The FCA is in particular looking at potential concerns relating to brokers’ practices in placing business with facilities— brokers favouring insurers that obtain other services from that broker, brokers tying subsequent reinsurance services to the original grant of business to an insurer, and practices when both the broker owned managing general agent and the parent broker are acting for a client.
What role do facilities hold now in the wholesale market? How does the use of facilities in the wholesale market exclude smaller firms?
In addition to the traditional types of facilities, such as line slips and binding authority arrangements, there has been a widespread increase in alternative facilities such as broad market follow facilities and specialised facilities which provide bespoke solutions. The use of facilities is now reportedly making up to 20 – 40% of the business placed by larger brokers. The FCA considers that broad market follow facilities may be particularly concerning as they take a percentage of follow capacity (often 10 – 20%) across a wide range of risks and classes, without the insurer having discretion or visibility over the underlying risks.

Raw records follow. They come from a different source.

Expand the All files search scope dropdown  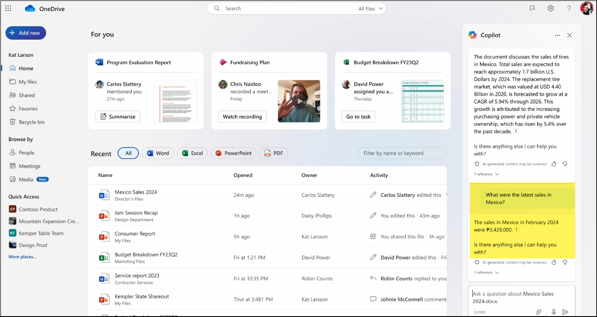(x=371, y=9)
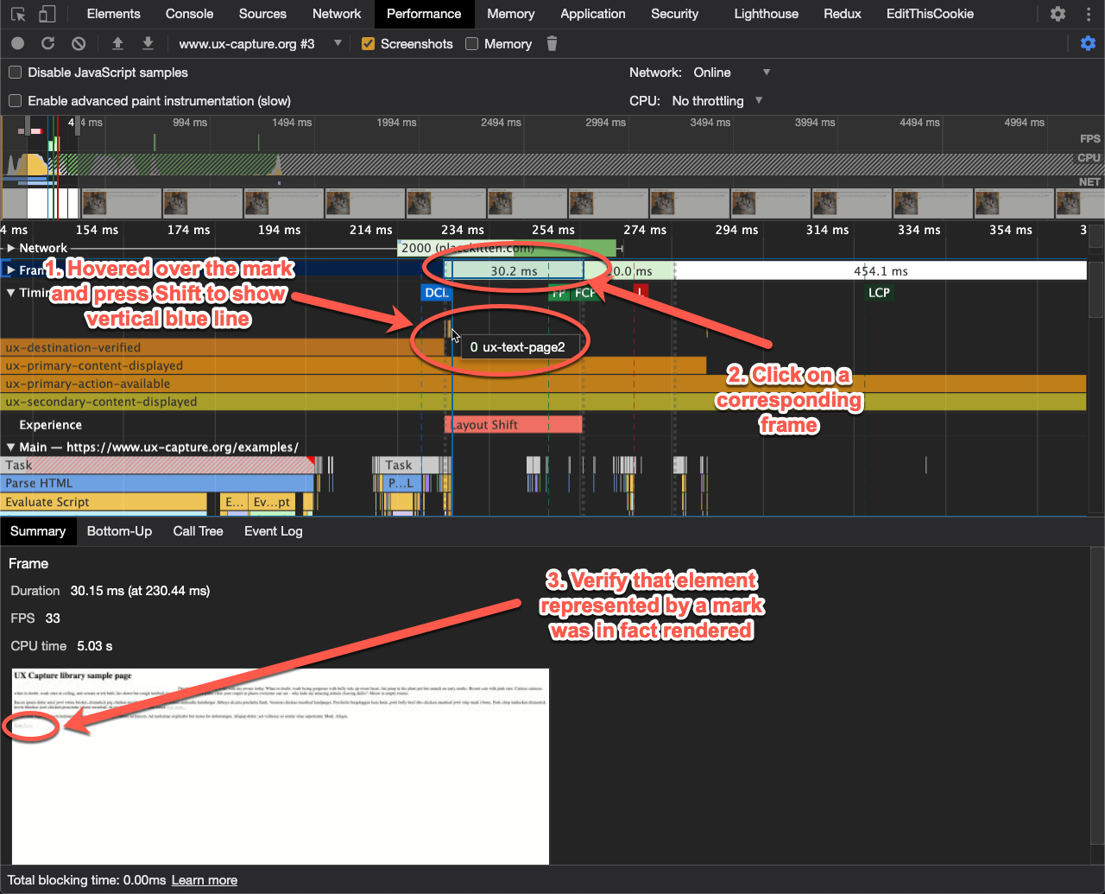Uncheck the Screenshots checkbox
The height and width of the screenshot is (894, 1105).
tap(369, 44)
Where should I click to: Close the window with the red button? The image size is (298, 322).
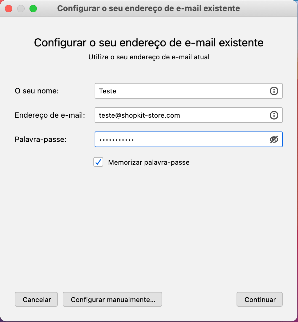pyautogui.click(x=9, y=9)
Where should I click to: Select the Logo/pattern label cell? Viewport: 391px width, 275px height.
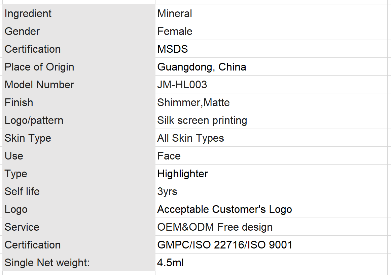pyautogui.click(x=79, y=120)
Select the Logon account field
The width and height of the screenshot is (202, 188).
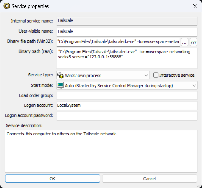tap(127, 106)
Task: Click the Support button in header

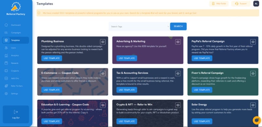Action: pyautogui.click(x=241, y=4)
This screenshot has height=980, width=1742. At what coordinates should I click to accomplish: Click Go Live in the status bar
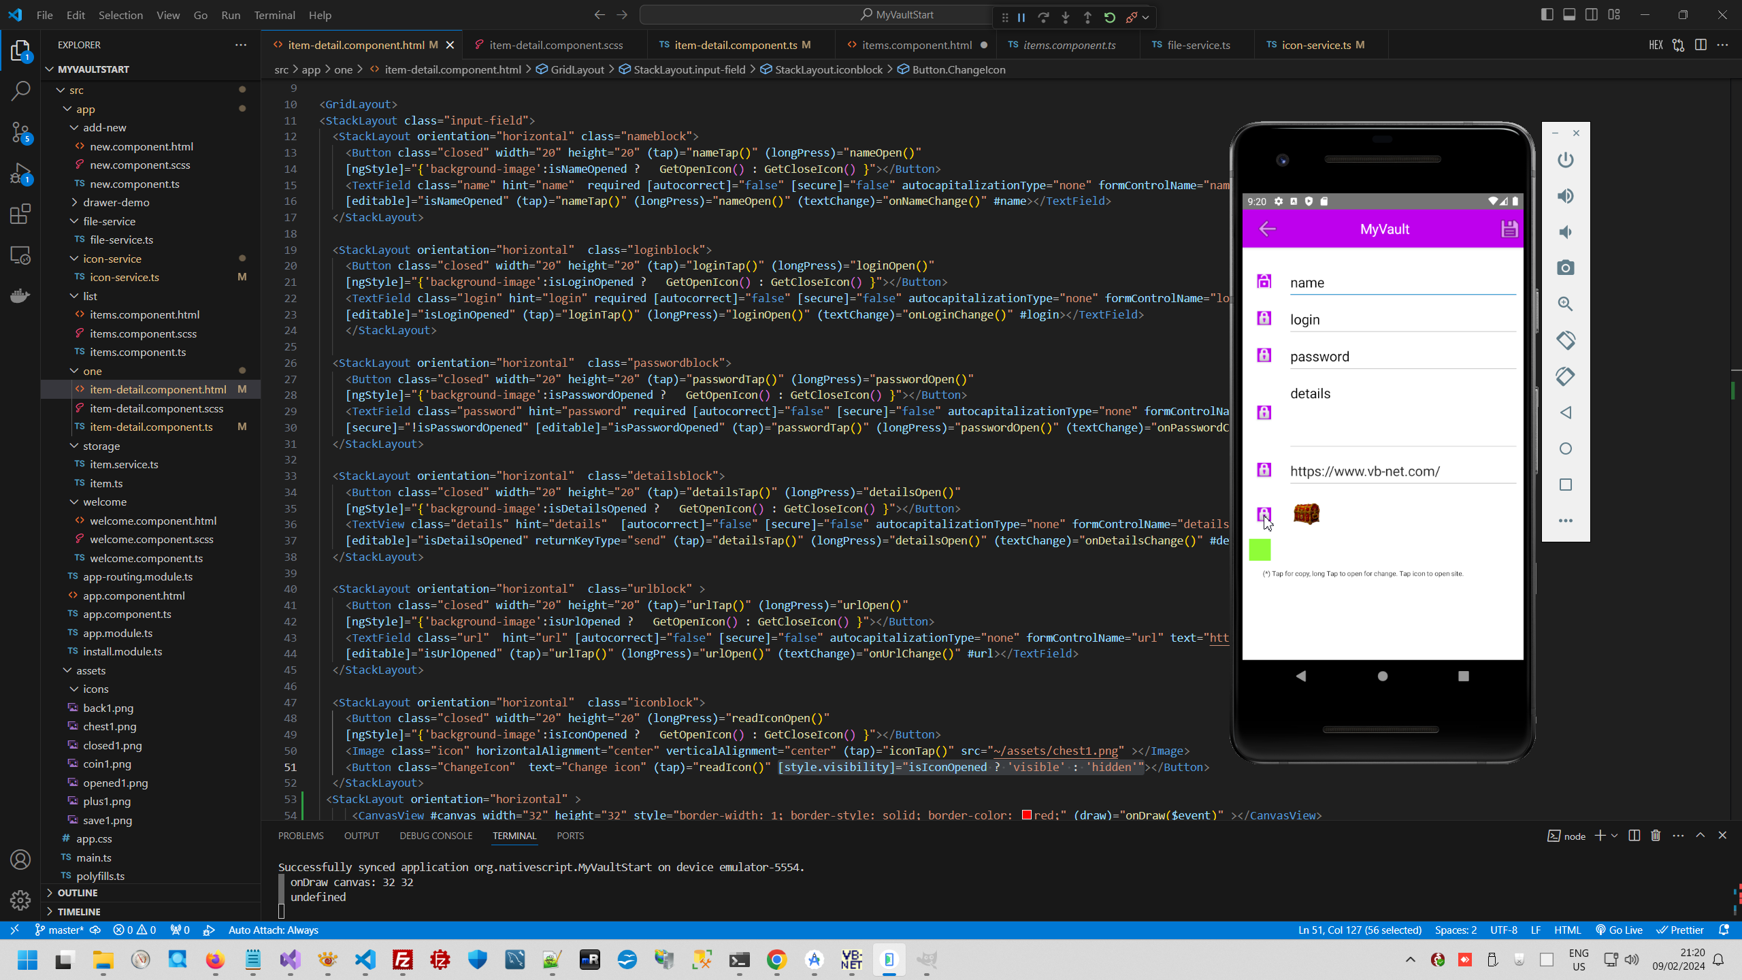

Facilities can create products that offer enhanced coverage which better meets a client’s needs, reduces costs and increases the speed of placement. However, the FCA considers that this could potentially be detrimental to smaller firms by excluding them from the market. For example, the pre-arranged nature and scale of a facility can create pressure on an insurer to either sign up to the whole facility or forfeit a significant volume of business to competitors, and smaller insurers may not have the underwriting capacity to take part in these facilities or to pay the increased remuneration costs often demanded by the broker for providing guaranteed business.
What are the next steps? For example, when are views due in, and what is likely to happen if the FCA finds that competition in the wholesale insurance broker sector is not working?
While the FCA is not formally consulting on its terms of reference, it included questions for consideration and welcomed any feedback on the topics that it plans to explore by 19 January 2018.
The FCA will shortly start gathering information and seeking views from industry participants, with the aim of publishing an interim report in autumn 2018. This interim report will set out the FCA’s analysis and preliminary conclusions about how competition is working in the wholesale insurance broker market, including where practicable and appropriate any possible remedies to address concerns identified.
Remedies may include market-wide remedies (such as amendments to existing regulation or enhanced industry self-regulation), imposing firm-specific remedies or enforcement action under either the Financial Services and Markets Act 2000 (FSMA 2000) or the Competition Act 1998. The FCA may also choose to refer the market to the Competition and Markets Authority for further investigation, as it has recently done with the investment consultancy market.
Are there any other points of interest worth mentioning here?
The study follows the FCA’s recent high profile antitrust investigation into aviation insurance broking, which the European Commission took over in October 2017.
The FCA is using its powers under FSMA 2000 rather than the Enterprise Act 2002, and as such is not bound by a statutory deadline of 12 months in which to complete the market study.